The biosensors were prepared according to procedure previously reported [36]. Briefly, clean gold electrodes were immersed in mixed solution of 10− 5 M of DPM and 10− 3 M of 4-mercapto-1-butanol (MBT) in dichloromethane at 4 °C for 3 h. Next, after washing with dichloromethane and dichloromethane-methanol solution (1:1), the electrodes were dipped in 1 mM copper (II) acetate solution in dichloromethane-methanol mixture (1,1) for 1 h. The tubes containing electrodes were sealed with teflon tape to avoid solvent evaporation. Then, the electrodes were washing in dichloromethane-methanol solution, next methanol and in the end TRIS buffer. Next, 10 μL of 10 μg/ml His6- H1 HA in monomeric form dissolved TRIS buffer (10 mM, pH 7.6) were placed on the gold surfaces for 2 h. After that the electrodes were washing with TRIS buffer. Next, 10-μl droplets of BSA solution in a concentration of 1% (m/v) were applied on the surface of each electrodes and left for 30 min. After deposition of the BSA, the electrodes were washed and stored at 4 °C in TRIS buffer, pH 7,6 until used. Next, 10 μL aliquots of the respective dilutions of the mouse sera (10-fold serial dilutions in the range from 1 × 109 to 1 × 108) in 0.01 M PBS buffer were deposited onto the electrode surface for 30 min. The electrodes were covered by Eppendorf tubes in order to protect against evaporation and air pollution. After 30 min. of incubation at room temperature, the electrodes were rinsed with 3 mL of 0.01 M PBS, pH 7.4 in order to remove the unbound antibodies.

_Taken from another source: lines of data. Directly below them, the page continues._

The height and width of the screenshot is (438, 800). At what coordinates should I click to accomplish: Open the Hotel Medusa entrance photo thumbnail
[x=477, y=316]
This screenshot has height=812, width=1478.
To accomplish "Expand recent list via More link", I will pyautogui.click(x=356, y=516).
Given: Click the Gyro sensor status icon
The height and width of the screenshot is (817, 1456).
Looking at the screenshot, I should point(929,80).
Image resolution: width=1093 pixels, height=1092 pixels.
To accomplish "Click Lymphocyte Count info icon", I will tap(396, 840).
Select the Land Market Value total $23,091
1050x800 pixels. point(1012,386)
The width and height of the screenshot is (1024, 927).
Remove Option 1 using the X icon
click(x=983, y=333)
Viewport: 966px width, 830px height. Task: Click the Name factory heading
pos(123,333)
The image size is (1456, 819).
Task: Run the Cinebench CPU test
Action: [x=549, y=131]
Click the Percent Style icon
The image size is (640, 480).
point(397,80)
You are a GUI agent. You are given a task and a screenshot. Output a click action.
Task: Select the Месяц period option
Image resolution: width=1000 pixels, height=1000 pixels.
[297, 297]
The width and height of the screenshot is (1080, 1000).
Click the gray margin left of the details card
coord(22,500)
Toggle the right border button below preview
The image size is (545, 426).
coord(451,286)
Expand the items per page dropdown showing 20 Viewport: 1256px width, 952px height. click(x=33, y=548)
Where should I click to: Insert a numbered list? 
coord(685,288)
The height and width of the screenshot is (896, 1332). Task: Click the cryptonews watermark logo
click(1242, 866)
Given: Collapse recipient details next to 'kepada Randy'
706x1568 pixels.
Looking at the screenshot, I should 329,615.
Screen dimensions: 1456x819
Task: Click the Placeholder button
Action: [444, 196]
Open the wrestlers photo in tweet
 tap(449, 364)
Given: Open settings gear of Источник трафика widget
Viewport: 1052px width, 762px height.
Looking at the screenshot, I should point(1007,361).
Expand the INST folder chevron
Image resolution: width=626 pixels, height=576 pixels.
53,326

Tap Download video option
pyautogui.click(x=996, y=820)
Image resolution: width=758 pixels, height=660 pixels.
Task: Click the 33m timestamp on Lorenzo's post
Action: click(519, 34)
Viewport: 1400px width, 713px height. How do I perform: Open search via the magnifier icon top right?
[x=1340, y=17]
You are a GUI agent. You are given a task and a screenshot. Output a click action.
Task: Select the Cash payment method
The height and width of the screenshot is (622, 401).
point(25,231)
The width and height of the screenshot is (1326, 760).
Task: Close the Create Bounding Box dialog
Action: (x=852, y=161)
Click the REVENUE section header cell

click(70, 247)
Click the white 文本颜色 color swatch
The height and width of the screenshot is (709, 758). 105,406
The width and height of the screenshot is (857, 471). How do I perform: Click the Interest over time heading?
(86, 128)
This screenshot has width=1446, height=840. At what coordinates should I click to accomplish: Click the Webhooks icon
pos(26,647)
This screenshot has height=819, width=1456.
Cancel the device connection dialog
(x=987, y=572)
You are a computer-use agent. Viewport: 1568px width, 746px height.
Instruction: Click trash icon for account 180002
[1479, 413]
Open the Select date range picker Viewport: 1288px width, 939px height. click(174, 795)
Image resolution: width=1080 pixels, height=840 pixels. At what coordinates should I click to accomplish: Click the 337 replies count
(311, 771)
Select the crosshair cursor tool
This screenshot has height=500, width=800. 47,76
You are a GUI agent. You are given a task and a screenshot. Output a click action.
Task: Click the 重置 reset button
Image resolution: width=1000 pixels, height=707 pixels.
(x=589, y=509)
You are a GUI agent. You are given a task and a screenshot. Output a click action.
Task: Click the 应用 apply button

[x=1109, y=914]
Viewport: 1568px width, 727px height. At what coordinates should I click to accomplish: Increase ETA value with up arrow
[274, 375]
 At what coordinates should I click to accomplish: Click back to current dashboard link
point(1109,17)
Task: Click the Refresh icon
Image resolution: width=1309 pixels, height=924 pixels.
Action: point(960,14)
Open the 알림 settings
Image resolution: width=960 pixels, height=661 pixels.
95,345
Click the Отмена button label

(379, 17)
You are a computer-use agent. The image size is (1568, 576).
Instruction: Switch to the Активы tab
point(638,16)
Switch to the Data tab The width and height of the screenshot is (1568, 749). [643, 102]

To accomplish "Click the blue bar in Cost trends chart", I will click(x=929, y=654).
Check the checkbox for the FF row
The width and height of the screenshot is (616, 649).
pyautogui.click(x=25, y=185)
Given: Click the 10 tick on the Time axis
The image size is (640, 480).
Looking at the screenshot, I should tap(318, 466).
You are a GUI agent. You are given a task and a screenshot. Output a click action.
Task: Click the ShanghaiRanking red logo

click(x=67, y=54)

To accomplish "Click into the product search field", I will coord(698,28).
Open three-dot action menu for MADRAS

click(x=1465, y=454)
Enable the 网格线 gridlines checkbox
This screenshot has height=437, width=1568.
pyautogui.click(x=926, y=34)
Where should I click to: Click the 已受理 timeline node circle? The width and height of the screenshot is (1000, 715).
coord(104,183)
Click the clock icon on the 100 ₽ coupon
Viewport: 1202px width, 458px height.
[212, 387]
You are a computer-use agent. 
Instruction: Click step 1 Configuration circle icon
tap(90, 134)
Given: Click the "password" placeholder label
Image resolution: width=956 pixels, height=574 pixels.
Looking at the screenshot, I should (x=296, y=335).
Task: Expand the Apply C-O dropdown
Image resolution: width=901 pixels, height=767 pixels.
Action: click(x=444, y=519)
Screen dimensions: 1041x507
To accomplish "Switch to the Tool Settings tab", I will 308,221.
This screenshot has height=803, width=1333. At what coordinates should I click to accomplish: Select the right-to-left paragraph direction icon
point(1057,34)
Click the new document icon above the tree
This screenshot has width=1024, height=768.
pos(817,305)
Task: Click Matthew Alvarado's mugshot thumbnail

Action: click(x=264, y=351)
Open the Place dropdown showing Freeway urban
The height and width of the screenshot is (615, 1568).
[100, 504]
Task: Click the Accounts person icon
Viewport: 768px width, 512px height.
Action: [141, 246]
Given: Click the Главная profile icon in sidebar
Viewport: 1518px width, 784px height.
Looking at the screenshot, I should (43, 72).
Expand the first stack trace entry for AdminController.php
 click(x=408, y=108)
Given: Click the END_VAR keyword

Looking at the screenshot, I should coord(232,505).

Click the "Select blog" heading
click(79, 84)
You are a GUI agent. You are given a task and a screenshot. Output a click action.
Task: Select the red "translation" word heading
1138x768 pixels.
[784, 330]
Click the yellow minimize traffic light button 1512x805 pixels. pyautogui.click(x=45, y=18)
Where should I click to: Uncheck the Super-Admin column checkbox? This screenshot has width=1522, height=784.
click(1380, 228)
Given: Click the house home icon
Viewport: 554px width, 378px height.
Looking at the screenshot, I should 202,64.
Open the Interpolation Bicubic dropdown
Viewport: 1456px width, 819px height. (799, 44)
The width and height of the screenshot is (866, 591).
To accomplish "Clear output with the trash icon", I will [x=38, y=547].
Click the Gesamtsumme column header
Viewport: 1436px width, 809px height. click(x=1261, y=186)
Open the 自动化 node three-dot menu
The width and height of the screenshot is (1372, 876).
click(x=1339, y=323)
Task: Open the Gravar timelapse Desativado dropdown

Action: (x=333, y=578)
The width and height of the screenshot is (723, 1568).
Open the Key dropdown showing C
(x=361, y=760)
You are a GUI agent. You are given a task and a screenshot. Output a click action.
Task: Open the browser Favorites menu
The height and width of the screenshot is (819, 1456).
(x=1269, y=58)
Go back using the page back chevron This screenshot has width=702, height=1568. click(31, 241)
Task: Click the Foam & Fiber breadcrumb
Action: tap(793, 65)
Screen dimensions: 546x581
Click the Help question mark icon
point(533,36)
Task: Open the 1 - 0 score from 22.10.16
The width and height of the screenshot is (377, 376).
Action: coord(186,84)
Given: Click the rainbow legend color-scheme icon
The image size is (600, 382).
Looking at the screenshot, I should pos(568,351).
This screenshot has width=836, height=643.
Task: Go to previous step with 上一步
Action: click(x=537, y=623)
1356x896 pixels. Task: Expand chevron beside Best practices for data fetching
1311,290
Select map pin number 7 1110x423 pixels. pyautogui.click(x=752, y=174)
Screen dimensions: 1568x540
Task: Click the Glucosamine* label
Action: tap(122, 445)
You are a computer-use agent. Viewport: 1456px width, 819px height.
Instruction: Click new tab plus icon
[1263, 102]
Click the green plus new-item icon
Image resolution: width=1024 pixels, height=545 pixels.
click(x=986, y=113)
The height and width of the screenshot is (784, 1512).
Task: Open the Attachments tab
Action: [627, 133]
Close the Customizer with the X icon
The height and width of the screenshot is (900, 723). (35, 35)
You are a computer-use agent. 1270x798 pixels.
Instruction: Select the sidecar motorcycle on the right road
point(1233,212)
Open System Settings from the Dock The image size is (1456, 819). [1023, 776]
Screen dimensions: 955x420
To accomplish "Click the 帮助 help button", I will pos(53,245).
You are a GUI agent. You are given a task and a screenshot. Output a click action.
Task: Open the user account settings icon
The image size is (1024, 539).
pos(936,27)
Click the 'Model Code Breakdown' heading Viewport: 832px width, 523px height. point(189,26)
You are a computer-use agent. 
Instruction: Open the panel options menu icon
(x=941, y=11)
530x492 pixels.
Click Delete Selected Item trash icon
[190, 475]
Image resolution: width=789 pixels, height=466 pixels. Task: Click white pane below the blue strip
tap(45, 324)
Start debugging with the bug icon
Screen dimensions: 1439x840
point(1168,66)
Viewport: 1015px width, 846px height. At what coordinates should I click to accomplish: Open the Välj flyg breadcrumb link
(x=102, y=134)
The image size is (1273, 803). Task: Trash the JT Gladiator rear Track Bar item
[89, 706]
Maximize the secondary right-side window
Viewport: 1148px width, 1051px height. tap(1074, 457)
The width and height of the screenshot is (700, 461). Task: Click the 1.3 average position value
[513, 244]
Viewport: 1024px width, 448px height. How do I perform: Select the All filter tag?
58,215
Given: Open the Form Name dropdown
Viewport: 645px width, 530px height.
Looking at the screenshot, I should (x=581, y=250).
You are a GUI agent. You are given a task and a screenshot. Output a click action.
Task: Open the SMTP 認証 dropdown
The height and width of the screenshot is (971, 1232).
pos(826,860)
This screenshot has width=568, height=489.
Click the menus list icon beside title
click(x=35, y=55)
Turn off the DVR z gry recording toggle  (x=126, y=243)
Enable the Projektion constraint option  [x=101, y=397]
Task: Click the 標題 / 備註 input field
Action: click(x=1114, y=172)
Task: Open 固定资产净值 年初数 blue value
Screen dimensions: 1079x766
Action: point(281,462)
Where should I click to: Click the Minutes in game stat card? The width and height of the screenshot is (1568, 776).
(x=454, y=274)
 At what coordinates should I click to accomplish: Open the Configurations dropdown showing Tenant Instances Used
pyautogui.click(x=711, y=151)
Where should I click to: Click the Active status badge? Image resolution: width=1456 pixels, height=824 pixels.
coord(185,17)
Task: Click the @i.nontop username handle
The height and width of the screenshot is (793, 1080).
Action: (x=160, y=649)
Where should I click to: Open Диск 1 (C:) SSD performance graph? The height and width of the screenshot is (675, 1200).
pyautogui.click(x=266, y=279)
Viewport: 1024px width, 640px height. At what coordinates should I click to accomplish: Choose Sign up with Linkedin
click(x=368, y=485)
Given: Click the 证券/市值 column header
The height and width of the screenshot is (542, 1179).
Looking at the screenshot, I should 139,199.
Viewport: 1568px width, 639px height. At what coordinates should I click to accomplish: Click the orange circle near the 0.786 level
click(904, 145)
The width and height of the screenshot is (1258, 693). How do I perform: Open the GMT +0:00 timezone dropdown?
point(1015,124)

Osteryoung Square wave voltammetry (OSWV) measurements

All Osteryoung Square Wave Voltammetry (OSWV) measurements were performed with a potentiostat–galvanostat AutoLab (Eco Chemie, Utrecht, The Netherlands) as stated by procedure already published [47]. Briefly, the following electrodes were used: a gold working electrode, an Ag/AgCl reference electrode and a Pt counter electrode. The potential was scanning from + 0.7 V to − 0.3 V, with a step potential of 0.001 V, a square-wave frequency of 25 Hz, and amplitude of 0.05 V. PBS buffer with the following composition: 0.1368 M NaCl, 0.0027 M KCl, 0.0101 M Na2HPO4, 0.0018 KH2PO4 was used as the basic electrolyte.